Par Christophe M. Courtau, Juriste.
 
Guide de lecture.
 

Les mentions mensongères insérées dans un CV justifient-elles un licenciement pour faute grave du salarié ?

Oui, ont répondu les magistrats de la chambre sociale de la Cour de cassation dans un arrêt rendu le 25 novembre 2015 [1] qui a rejeté le pourvoi formé par un salarié contre un arrêt rendu par la cour d’appel de Douai en date du 29 novembre 2013 ayant validé le licenciement pour faute grave de ce dernier suite à une mention mensongère insérée dans son CV faisant croire qu’il avait été embauché par une précédente entreprise à une fonction identique à celle pour laquelle l’avait embauché son nouvel employeur.

En l’espèce, le salarié avait été engagé par la société Acme Packet Uk en qualité de directeur régional des ventes puis mis à pied à titre conservatoire et licencié pour faute grave aux motifs qu’il s’était faussement présenté dans son CV comme « strategic account manager » de la société CISCO, fonction identique à celle proposée par son employeur et constituant le motif déterminant de son embauche par ce dernier, ce fait constituant une faute grave justifiant son licenciement.

Le salarié reprochait à l’arrêt attaqué d’avoir confirmé son licenciement pour faute grave alors que d’une part, des mentions mensongères dans un CV ne sauraient justifier un licenciement que si l’employeur peut reprocher à son salarié une incompétence professionnelle dans l’exercice des fonctions pour lesquelles il a été embauché, ce qui n’était pas le cas en l’espèce et d’autre part, qu’une faute ne peut être reprochée à un salarié que si elle a été commise postérieurement à son embauche, ce qui n’était pas non plus le cas, le CV fautif lui étant antérieur.

Les hauts magistrats de la chambre sociale ont rejeté le pourvoi du salarié en invoquant 3 motifs :
-  La volonté de dissimuler à 3 reprises, la réalité de sa situation professionnelle en faisant croire à son employeur qu’il avait occupé les mêmes fonctions chez la précédente entreprise ayant la même spécialisation ;
-  Que cette présence alléguée par le salarié dans cette précédente entreprise avait constitué l’élément déterminant (cause impulsive et déterminante) de son embauche par son employeur ;
-  Qu’enfin, cette mention mensongère constituait pour la cour d’appel des manœuvres dolosives suffisantes pour justifier le licenciement du salarié pour faute grave privative des indemnités compensatrices de préavis, des stock-options et du paiement des commissions pour la période antérieure à la mise à pied conservatoire.

Cette décision est doublement révélatrice : d’abord, du caractère de plus en plus complexe, long mais aussi concurrentiel des recrutements dans les entreprises précédant l’embauche définitive du salarié : phase précontractuelle de négociation plus ou moins longue ; puis promesse d’embauche verbale ou écrite, contrat de travail conclu sous condition suspensive de la réussite de l’essai d’une durée variant entre 2, 4, ou 6 mois renouvellement inclus ; enfin, un contrat de travail définitif en cas d’essai satisfaisant pour les 2 parties.
Ensuite, d’un processus de recrutement mettant en œuvre des obligations juridiques au contenu mal défini notamment les principes de loyauté et de bonne foi (1), un devoir d’information réciproque des parties au recrutement (2) mais aussi mettant en présence de futurs cocontractants placés dans des positions économiques très différentes, l’un, le candidat étant en état d’infériorité économique par rapport à l’autre, l’employeur (3).

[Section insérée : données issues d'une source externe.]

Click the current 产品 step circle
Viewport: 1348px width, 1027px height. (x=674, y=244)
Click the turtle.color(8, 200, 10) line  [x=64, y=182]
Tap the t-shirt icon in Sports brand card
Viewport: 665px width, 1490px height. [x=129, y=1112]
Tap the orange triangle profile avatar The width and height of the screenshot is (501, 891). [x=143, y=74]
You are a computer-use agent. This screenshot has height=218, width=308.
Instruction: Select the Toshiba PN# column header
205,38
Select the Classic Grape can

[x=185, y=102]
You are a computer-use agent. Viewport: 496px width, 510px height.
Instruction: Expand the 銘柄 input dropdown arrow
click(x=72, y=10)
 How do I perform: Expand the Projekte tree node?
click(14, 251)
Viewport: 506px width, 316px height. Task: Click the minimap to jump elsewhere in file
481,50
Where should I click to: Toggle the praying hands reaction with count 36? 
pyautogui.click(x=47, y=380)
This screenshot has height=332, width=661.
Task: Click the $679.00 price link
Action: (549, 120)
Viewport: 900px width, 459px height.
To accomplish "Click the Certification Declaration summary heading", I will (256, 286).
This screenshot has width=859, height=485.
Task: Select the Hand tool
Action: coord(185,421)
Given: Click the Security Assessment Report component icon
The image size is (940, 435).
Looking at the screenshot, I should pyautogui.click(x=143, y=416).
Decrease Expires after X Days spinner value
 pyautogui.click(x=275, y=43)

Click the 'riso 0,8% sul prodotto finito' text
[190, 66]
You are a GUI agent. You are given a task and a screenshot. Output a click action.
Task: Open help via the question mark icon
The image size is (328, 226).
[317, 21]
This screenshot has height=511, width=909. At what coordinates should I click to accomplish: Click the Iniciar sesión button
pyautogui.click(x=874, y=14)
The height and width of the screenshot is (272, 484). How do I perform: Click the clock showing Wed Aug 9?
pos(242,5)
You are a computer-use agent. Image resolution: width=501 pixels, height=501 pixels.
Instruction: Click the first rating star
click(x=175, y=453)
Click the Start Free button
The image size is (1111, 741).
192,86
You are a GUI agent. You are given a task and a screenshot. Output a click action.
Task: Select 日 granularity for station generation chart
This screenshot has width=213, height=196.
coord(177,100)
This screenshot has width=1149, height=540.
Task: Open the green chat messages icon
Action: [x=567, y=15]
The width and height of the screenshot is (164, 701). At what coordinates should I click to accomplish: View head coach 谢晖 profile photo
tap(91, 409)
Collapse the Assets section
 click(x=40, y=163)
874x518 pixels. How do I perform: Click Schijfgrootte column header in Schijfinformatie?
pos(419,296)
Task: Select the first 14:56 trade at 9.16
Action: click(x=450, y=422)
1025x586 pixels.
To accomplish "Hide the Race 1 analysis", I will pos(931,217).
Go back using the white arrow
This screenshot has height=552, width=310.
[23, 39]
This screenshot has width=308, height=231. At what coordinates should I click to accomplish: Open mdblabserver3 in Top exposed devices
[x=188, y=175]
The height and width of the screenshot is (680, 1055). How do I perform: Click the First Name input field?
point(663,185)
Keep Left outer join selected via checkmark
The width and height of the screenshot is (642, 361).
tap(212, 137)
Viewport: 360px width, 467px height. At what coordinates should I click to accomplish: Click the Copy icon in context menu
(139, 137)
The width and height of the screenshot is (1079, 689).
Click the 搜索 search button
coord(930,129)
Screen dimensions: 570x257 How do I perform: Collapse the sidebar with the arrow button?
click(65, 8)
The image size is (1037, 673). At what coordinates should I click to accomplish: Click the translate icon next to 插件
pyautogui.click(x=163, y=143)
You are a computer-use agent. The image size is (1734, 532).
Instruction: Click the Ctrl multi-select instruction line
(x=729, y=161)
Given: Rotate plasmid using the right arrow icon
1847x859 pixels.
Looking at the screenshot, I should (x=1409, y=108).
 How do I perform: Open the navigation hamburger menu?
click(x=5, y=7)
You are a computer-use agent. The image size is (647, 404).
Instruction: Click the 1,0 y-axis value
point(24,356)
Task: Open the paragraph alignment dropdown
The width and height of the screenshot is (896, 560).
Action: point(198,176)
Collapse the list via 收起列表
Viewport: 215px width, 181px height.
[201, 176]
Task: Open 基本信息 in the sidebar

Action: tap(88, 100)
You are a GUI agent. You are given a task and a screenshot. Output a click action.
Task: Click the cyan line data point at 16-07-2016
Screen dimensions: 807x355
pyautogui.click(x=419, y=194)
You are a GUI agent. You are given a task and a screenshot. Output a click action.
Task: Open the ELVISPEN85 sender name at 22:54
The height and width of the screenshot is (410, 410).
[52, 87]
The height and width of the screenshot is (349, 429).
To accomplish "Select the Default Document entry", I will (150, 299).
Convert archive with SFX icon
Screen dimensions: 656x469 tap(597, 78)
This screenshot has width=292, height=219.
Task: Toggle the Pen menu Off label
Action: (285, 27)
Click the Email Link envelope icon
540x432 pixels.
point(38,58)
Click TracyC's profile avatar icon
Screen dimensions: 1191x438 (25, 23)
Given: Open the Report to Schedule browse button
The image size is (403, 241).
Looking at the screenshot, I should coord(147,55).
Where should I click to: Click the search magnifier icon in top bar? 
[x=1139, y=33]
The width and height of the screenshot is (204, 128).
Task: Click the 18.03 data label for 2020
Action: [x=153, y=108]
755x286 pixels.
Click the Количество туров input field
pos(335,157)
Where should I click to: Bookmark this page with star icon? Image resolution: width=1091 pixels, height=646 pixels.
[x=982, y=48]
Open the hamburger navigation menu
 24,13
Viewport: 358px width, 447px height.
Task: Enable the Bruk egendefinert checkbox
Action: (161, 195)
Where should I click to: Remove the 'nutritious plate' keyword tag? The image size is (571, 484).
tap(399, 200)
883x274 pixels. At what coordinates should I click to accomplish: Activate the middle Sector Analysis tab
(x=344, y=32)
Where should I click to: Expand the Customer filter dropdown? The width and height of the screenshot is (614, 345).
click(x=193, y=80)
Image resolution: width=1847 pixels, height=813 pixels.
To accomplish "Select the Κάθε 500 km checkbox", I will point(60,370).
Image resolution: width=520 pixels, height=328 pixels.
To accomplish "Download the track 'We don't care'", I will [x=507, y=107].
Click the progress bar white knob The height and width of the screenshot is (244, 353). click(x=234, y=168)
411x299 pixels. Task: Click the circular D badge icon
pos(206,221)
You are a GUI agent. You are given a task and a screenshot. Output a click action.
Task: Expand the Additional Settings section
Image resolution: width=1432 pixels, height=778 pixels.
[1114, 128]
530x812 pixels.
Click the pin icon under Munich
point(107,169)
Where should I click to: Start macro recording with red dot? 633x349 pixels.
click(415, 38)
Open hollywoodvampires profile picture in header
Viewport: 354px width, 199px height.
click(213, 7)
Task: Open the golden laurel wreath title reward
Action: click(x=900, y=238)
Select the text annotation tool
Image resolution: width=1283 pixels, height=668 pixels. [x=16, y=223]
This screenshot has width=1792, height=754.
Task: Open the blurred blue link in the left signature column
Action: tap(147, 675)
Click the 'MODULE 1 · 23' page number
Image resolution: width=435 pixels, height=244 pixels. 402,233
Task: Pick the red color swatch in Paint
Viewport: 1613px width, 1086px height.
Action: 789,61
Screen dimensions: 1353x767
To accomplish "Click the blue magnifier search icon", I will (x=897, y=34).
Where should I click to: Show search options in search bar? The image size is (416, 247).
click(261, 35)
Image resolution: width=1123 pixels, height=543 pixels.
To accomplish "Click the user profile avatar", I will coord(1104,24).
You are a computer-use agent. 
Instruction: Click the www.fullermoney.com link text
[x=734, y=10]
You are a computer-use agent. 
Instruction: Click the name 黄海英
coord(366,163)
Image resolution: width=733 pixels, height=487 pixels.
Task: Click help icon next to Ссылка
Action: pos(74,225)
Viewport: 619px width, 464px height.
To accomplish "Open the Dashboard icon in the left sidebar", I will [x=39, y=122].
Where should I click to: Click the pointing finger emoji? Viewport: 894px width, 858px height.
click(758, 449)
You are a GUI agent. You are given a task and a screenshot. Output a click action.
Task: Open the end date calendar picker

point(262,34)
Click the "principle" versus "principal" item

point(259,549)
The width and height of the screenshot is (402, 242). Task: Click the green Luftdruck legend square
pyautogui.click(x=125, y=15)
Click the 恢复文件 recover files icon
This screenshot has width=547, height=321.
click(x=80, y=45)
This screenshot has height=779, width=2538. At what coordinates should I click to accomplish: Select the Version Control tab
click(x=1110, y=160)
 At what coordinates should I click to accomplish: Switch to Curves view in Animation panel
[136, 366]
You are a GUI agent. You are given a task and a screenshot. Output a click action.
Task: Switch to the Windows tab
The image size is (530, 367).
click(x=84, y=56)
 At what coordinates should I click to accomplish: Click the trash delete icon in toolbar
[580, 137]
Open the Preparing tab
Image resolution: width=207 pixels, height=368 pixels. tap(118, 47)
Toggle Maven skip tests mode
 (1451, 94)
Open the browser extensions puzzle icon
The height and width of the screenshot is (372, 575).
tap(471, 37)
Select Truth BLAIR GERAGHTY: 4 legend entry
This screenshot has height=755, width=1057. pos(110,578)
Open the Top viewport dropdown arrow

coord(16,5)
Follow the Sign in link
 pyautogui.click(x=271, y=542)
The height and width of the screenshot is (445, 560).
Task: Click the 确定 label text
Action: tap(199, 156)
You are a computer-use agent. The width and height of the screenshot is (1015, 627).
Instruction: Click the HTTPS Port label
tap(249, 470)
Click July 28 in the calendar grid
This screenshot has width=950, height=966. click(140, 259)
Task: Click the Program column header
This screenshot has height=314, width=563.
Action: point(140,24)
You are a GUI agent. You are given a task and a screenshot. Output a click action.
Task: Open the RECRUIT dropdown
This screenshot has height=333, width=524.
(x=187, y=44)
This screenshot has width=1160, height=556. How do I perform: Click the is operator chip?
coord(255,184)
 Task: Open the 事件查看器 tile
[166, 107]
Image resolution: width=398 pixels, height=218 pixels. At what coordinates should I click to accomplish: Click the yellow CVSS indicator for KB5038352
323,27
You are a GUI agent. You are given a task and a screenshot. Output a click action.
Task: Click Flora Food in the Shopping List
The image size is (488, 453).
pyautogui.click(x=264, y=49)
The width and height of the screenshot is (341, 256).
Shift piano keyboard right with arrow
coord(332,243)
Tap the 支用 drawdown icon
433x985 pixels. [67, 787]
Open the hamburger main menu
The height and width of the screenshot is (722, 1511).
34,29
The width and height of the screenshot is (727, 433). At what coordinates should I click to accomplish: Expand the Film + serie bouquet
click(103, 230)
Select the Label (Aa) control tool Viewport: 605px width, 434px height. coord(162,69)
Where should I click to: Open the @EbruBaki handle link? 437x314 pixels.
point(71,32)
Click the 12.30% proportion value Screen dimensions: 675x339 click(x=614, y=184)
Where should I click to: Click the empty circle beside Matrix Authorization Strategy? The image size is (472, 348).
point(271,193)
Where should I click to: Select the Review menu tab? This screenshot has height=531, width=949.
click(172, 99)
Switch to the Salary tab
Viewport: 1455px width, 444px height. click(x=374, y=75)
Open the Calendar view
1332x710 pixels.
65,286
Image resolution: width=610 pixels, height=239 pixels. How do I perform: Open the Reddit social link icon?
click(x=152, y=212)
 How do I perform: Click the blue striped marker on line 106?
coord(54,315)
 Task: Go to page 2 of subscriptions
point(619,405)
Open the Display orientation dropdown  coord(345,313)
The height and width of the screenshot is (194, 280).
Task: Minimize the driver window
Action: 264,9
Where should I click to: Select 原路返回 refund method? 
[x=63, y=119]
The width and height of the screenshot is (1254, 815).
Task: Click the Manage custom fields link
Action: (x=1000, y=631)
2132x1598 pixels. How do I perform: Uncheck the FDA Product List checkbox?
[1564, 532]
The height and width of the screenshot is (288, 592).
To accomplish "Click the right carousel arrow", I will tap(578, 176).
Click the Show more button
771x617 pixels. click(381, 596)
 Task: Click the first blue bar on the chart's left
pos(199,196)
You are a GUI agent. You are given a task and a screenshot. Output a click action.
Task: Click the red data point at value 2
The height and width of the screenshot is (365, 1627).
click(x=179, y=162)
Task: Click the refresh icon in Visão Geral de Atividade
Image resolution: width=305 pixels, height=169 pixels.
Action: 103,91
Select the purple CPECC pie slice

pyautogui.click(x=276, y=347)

1/ Sur les devoirs de loyauté et de bonne foi :

Lors d’un recrutement, l’employeur et le candidat sont tenus d’une obligation précontractuelle de loyauté et de bonne foi, le critère de choix déterminant de l’employeur (de son futur collaborateur) mais aussi du candidat (de son futur employeur) étant fondés sur la confiance réciproque entre eux, ce qui suppose la communication d’informations exactes en relation directe avec les fonctions proposées ou les aptitudes du candidat (Art. L 1222-2 du C. du Trav.).

Ce lien de confiance qui s’établit lors du recrutement préfigure celui qui se poursuivra lors de l’embauche définitive du candidat et qui deviendra l’une des obligations essentielles nées du futur contrat de travail, à savoir le devoir de loyauté/bonne foi et d’exclusivité mais aussi son corollaire, l’obligation de non concurrence.

2/ Sur le devoir réciproque d’information des parties au recrutement :

La phase précontractuelle du recrutement, préalable à la signature du contrat de travail, contrat conclu intuitu personae, fait également naître à la charge des parties, un devoir d’information réciproque sur l’exactitude des éléments de fait produits (CV et offre d’emploi). L’employeur se doit de vérifier certains éléments mentionnés dans le CV du candidat notamment si certaines compétences alléguées correspondent exactement aux exigences du poste proposé surtout s’il s’agit d’un emploi à responsabilité, en demandant au candidat, le cas échéant, copie de ses titres, diplômes ou certifications, certificats de travail ou recommandations.
Ce devoir d’information peut aussi se prolonger au cours de la période d’essai par nature destinée à vérifier les compétences du salarié mais aussi les mentions insérées dans son CV.

En l’espèce, il apparaît que l’employeur ait fait preuve d’une certaine négligence s’agissant de la mise en œuvre de son devoir d’information pourtant essentiel dans ce cas s’agissant d’un poste proposé correspondant exactement à l’emploi précédent du salarié et qui avait été la cause impulsive et déterminante de son choix. L’arrêt attaqué, confirmé par la chambre sociale paraît très sévère pour le salarié au vue de ce principe.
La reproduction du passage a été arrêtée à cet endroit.